Records to process —
<<<<

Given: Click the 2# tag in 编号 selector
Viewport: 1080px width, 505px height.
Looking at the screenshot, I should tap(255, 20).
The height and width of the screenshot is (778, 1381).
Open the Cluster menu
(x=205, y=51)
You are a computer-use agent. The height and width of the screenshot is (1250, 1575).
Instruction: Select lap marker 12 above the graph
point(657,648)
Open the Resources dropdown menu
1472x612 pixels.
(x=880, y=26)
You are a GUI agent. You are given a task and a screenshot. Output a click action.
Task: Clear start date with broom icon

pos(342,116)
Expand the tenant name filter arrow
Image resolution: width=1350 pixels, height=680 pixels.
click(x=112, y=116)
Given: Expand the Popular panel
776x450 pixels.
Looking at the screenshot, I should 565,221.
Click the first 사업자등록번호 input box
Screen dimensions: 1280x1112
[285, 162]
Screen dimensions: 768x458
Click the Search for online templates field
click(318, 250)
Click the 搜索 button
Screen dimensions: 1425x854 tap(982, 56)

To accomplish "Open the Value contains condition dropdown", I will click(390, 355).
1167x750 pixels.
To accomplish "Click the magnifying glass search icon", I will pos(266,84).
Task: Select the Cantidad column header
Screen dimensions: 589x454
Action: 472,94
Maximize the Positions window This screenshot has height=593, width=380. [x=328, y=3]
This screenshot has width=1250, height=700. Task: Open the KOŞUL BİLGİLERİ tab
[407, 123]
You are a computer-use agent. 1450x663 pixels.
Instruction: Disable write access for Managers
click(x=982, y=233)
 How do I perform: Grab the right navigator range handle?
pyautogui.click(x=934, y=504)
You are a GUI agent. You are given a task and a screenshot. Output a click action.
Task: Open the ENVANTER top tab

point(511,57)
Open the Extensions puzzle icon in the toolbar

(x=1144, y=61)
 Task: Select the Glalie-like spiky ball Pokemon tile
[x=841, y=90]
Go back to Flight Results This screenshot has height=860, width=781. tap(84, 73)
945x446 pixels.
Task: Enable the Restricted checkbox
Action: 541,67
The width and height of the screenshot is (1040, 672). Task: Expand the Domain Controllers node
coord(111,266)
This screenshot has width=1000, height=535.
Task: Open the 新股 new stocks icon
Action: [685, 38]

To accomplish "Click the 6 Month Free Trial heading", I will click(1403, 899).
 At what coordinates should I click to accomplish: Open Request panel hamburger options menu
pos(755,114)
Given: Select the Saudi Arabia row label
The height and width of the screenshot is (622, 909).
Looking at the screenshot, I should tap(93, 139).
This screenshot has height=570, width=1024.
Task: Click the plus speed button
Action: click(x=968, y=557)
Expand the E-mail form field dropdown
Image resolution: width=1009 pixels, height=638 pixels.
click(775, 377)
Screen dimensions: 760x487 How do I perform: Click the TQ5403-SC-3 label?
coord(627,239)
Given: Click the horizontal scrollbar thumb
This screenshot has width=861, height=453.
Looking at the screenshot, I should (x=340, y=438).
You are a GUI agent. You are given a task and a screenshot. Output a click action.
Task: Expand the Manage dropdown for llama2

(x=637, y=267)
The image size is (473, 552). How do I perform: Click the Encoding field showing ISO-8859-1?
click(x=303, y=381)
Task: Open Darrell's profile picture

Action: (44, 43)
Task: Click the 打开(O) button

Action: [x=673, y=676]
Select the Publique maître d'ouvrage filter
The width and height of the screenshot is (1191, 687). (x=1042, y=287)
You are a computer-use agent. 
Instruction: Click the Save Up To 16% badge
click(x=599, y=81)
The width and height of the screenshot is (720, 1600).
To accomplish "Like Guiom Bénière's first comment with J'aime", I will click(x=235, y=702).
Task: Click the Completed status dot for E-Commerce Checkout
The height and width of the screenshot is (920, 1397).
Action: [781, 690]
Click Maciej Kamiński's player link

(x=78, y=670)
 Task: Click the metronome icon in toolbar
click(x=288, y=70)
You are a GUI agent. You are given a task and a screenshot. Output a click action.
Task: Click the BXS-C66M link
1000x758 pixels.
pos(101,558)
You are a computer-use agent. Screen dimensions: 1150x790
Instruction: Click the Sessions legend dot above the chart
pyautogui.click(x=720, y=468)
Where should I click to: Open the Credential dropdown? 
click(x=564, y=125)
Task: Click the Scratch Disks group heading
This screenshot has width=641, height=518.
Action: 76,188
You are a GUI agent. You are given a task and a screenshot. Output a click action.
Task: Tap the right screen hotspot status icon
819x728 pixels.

>>>>

Directions — A complete and exact reproduction of the data is needed.

Response below —
Given: Click the 2# tag in 编号 selector
Viewport: 1080px width, 505px height.
Looking at the screenshot, I should tap(255, 20).
The height and width of the screenshot is (778, 1381).
Open the Cluster menu
(x=205, y=51)
You are a computer-use agent. The height and width of the screenshot is (1250, 1575).
Instruction: Select lap marker 12 above the graph
point(657,648)
Open the Resources dropdown menu
1472x612 pixels.
(x=880, y=26)
You are a GUI agent. You are given a task and a screenshot. Output a click action.
Task: Clear start date with broom icon

pos(342,116)
Expand the tenant name filter arrow
Image resolution: width=1350 pixels, height=680 pixels.
click(x=112, y=116)
Given: Expand the Popular panel
776x450 pixels.
Looking at the screenshot, I should 565,221.
Click the first 사업자등록번호 input box
Screen dimensions: 1280x1112
[285, 162]
Screen dimensions: 768x458
Click the Search for online templates field
click(318, 250)
Click the 搜索 button
Screen dimensions: 1425x854 tap(982, 56)

To accomplish "Open the Value contains condition dropdown", I will click(390, 355).
1167x750 pixels.
To accomplish "Click the magnifying glass search icon", I will pos(266,84).
Task: Select the Cantidad column header
Screen dimensions: 589x454
Action: 472,94
Maximize the Positions window This screenshot has height=593, width=380. [x=328, y=3]
This screenshot has width=1250, height=700. Task: Open the KOŞUL BİLGİLERİ tab
[407, 123]
You are a computer-use agent. 1450x663 pixels.
Instruction: Disable write access for Managers
click(x=982, y=233)
 How do I perform: Grab the right navigator range handle?
pyautogui.click(x=934, y=504)
You are a GUI agent. You are given a task and a screenshot. Output a click action.
Task: Open the ENVANTER top tab

point(511,57)
Open the Extensions puzzle icon in the toolbar

(x=1144, y=61)
 Task: Select the Glalie-like spiky ball Pokemon tile
[x=841, y=90]
Go back to Flight Results This screenshot has height=860, width=781. tap(84, 73)
945x446 pixels.
Task: Enable the Restricted checkbox
Action: 541,67
The width and height of the screenshot is (1040, 672). Task: Expand the Domain Controllers node
coord(111,266)
This screenshot has width=1000, height=535.
Task: Open the 新股 new stocks icon
Action: [685, 38]

To accomplish "Click the 6 Month Free Trial heading", I will click(1403, 899).
 At what coordinates should I click to accomplish: Open Request panel hamburger options menu
pos(755,114)
Given: Select the Saudi Arabia row label
The height and width of the screenshot is (622, 909).
Looking at the screenshot, I should tap(93, 139).
This screenshot has height=570, width=1024.
Task: Click the plus speed button
Action: click(x=968, y=557)
Expand the E-mail form field dropdown
Image resolution: width=1009 pixels, height=638 pixels.
click(775, 377)
Screen dimensions: 760x487 How do I perform: Click the TQ5403-SC-3 label?
coord(627,239)
Given: Click the horizontal scrollbar thumb
This screenshot has width=861, height=453.
Looking at the screenshot, I should (x=340, y=438).
You are a GUI agent. You are given a task and a screenshot. Output a click action.
Task: Expand the Manage dropdown for llama2

(x=637, y=267)
The image size is (473, 552). How do I perform: Click the Encoding field showing ISO-8859-1?
click(x=303, y=381)
Task: Open Darrell's profile picture

Action: (44, 43)
Task: Click the 打开(O) button

Action: [x=673, y=676]
Select the Publique maître d'ouvrage filter
The width and height of the screenshot is (1191, 687). (x=1042, y=287)
You are a computer-use agent. 
Instruction: Click the Save Up To 16% badge
click(x=599, y=81)
The width and height of the screenshot is (720, 1600).
To accomplish "Like Guiom Bénière's first comment with J'aime", I will click(x=235, y=702).
Task: Click the Completed status dot for E-Commerce Checkout
The height and width of the screenshot is (920, 1397).
Action: [781, 690]
Click Maciej Kamiński's player link

(x=78, y=670)
 Task: Click the metronome icon in toolbar
click(x=288, y=70)
You are a GUI agent. You are given a task and a screenshot. Output a click action.
Task: Click the BXS-C66M link
1000x758 pixels.
pos(101,558)
You are a computer-use agent. Screen dimensions: 1150x790
Instruction: Click the Sessions legend dot above the chart
pyautogui.click(x=720, y=468)
Where should I click to: Open the Credential dropdown? 
click(x=564, y=125)
Task: Click the Scratch Disks group heading
This screenshot has width=641, height=518.
Action: 76,188
You are a GUI agent. You are given a task and a screenshot. Output a click action.
Task: Tap the right screen hotspot status icon
819x728 pixels.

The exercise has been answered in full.